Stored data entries

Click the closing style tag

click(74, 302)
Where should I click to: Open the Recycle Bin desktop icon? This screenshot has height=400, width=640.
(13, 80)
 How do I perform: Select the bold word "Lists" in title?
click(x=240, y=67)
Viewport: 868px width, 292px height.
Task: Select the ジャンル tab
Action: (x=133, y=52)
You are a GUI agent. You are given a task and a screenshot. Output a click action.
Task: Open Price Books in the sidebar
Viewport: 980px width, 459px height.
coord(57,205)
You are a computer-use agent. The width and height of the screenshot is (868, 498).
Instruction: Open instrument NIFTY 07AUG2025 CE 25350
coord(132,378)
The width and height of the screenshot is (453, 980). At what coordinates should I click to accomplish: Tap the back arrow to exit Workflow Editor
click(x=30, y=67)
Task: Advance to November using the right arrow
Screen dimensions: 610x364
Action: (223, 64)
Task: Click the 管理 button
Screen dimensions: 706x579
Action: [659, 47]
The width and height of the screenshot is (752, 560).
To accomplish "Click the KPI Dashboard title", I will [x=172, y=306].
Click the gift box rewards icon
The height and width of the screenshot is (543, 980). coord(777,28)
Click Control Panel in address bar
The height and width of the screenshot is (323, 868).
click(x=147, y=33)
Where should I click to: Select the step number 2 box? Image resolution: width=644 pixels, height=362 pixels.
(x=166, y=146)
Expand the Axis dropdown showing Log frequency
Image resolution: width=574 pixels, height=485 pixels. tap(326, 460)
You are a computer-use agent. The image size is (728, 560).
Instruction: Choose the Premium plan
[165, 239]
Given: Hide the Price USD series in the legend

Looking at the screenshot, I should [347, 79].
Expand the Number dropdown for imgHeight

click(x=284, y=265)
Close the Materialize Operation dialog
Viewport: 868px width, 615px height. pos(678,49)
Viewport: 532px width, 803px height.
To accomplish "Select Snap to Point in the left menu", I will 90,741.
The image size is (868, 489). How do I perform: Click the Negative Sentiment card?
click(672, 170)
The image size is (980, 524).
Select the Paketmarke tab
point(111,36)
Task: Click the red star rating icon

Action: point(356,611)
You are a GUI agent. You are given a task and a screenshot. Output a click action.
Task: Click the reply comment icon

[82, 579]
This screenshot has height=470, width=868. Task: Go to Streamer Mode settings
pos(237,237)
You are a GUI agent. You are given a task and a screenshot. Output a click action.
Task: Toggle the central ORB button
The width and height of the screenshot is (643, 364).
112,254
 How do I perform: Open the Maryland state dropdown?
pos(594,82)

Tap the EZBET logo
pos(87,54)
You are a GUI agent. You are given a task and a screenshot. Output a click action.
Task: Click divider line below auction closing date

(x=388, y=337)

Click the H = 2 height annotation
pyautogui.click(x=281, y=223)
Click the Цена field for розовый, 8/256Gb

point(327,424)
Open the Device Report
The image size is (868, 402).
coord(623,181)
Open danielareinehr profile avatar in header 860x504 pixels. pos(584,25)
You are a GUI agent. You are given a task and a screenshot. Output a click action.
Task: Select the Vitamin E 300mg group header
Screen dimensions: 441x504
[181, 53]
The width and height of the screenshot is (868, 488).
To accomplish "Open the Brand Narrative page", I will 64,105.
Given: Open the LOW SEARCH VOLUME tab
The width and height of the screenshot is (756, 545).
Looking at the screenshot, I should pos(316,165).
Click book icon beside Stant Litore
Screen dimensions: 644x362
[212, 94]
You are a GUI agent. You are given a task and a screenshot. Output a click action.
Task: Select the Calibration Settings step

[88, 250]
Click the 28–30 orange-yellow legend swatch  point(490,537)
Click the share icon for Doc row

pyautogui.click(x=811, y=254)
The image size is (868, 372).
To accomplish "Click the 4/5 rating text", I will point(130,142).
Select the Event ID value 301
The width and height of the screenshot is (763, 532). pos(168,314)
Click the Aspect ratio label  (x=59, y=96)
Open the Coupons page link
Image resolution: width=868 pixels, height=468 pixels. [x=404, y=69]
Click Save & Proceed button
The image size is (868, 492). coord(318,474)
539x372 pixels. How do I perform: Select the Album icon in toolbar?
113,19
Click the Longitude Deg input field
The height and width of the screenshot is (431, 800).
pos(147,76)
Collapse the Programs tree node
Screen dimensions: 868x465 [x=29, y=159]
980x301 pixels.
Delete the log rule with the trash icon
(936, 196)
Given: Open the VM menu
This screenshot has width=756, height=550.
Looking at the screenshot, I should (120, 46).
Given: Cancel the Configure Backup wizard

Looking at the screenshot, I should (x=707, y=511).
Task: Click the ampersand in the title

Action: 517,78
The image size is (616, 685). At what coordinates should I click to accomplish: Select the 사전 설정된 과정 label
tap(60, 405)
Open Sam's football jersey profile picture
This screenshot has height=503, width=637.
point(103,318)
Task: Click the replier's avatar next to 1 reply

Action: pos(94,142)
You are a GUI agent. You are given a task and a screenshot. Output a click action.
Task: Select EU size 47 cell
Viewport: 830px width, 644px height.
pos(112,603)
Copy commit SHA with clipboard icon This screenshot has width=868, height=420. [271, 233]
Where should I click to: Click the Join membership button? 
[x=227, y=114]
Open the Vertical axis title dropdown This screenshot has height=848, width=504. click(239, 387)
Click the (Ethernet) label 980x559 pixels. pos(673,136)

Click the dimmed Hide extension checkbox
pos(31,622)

Task: Only an exact transcription of all the entries will do.

Written response:
Click the closing style tag

click(74, 302)
Where should I click to: Open the Recycle Bin desktop icon? This screenshot has height=400, width=640.
(13, 80)
 How do I perform: Select the bold word "Lists" in title?
click(x=240, y=67)
Viewport: 868px width, 292px height.
Task: Select the ジャンル tab
Action: (x=133, y=52)
You are a GUI agent. You are given a task and a screenshot. Output a click action.
Task: Open Price Books in the sidebar
Viewport: 980px width, 459px height.
coord(57,205)
You are a computer-use agent. The width and height of the screenshot is (868, 498).
Instruction: Open instrument NIFTY 07AUG2025 CE 25350
coord(132,378)
The width and height of the screenshot is (453, 980). At what coordinates should I click to accomplish: Tap the back arrow to exit Workflow Editor
click(x=30, y=67)
Task: Advance to November using the right arrow
Screen dimensions: 610x364
Action: (223, 64)
Task: Click the 管理 button
Screen dimensions: 706x579
Action: [659, 47]
The width and height of the screenshot is (752, 560).
To accomplish "Click the KPI Dashboard title", I will [x=172, y=306].
Click the gift box rewards icon
The height and width of the screenshot is (543, 980). coord(777,28)
Click Control Panel in address bar
The height and width of the screenshot is (323, 868).
click(x=147, y=33)
Where should I click to: Select the step number 2 box? Image resolution: width=644 pixels, height=362 pixels.
(x=166, y=146)
Expand the Axis dropdown showing Log frequency
Image resolution: width=574 pixels, height=485 pixels. tap(326, 460)
You are a computer-use agent. The image size is (728, 560).
Instruction: Choose the Premium plan
[165, 239]
Given: Hide the Price USD series in the legend

Looking at the screenshot, I should [347, 79].
Expand the Number dropdown for imgHeight

click(x=284, y=265)
Close the Materialize Operation dialog
Viewport: 868px width, 615px height. pos(678,49)
Viewport: 532px width, 803px height.
To accomplish "Select Snap to Point in the left menu", I will 90,741.
The image size is (868, 489). How do I perform: Click the Negative Sentiment card?
click(672, 170)
The image size is (980, 524).
Select the Paketmarke tab
point(111,36)
Task: Click the red star rating icon

Action: point(356,611)
You are a GUI agent. You are given a task and a screenshot. Output a click action.
Task: Click the reply comment icon

[82, 579]
This screenshot has height=470, width=868. Task: Go to Streamer Mode settings
pos(237,237)
You are a GUI agent. You are given a task and a screenshot. Output a click action.
Task: Toggle the central ORB button
The width and height of the screenshot is (643, 364).
112,254
 How do I perform: Open the Maryland state dropdown?
pos(594,82)

Tap the EZBET logo
pos(87,54)
You are a GUI agent. You are given a task and a screenshot. Output a click action.
Task: Click divider line below auction closing date

(x=388, y=337)

Click the H = 2 height annotation
pyautogui.click(x=281, y=223)
Click the Цена field for розовый, 8/256Gb

point(327,424)
Open the Device Report
The image size is (868, 402).
coord(623,181)
Open danielareinehr profile avatar in header 860x504 pixels. pos(584,25)
You are a GUI agent. You are given a task and a screenshot. Output a click action.
Task: Select the Vitamin E 300mg group header
Screen dimensions: 441x504
[181, 53]
The width and height of the screenshot is (868, 488).
To accomplish "Open the Brand Narrative page", I will 64,105.
Given: Open the LOW SEARCH VOLUME tab
The width and height of the screenshot is (756, 545).
Looking at the screenshot, I should pos(316,165).
Click book icon beside Stant Litore
Screen dimensions: 644x362
[212, 94]
You are a GUI agent. You are given a task and a screenshot. Output a click action.
Task: Select the Calibration Settings step

[88, 250]
Click the 28–30 orange-yellow legend swatch  point(490,537)
Click the share icon for Doc row

pyautogui.click(x=811, y=254)
The image size is (868, 372).
To accomplish "Click the 4/5 rating text", I will point(130,142).
Select the Event ID value 301
The width and height of the screenshot is (763, 532). pos(168,314)
Click the Aspect ratio label  (x=59, y=96)
Open the Coupons page link
Image resolution: width=868 pixels, height=468 pixels. [x=404, y=69]
Click Save & Proceed button
The image size is (868, 492). coord(318,474)
539x372 pixels. How do I perform: Select the Album icon in toolbar?
113,19
Click the Longitude Deg input field
The height and width of the screenshot is (431, 800).
pos(147,76)
Collapse the Programs tree node
Screen dimensions: 868x465 [x=29, y=159]
980x301 pixels.
Delete the log rule with the trash icon
(936, 196)
Given: Open the VM menu
This screenshot has width=756, height=550.
Looking at the screenshot, I should (120, 46).
Given: Cancel the Configure Backup wizard

Looking at the screenshot, I should (x=707, y=511).
Task: Click the ampersand in the title

Action: 517,78
The image size is (616, 685). At what coordinates should I click to accomplish: Select the 사전 설정된 과정 label
tap(60, 405)
Open Sam's football jersey profile picture
This screenshot has height=503, width=637.
point(103,318)
Task: Click the replier's avatar next to 1 reply

Action: pos(94,142)
You are a GUI agent. You are given a task and a screenshot. Output a click action.
Task: Select EU size 47 cell
Viewport: 830px width, 644px height.
pos(112,603)
Copy commit SHA with clipboard icon This screenshot has width=868, height=420. [271, 233]
Where should I click to: Click the Join membership button? 
[x=227, y=114]
Open the Vertical axis title dropdown This screenshot has height=848, width=504. click(239, 387)
Click the (Ethernet) label 980x559 pixels. pos(673,136)

Click the dimmed Hide extension checkbox
pos(31,622)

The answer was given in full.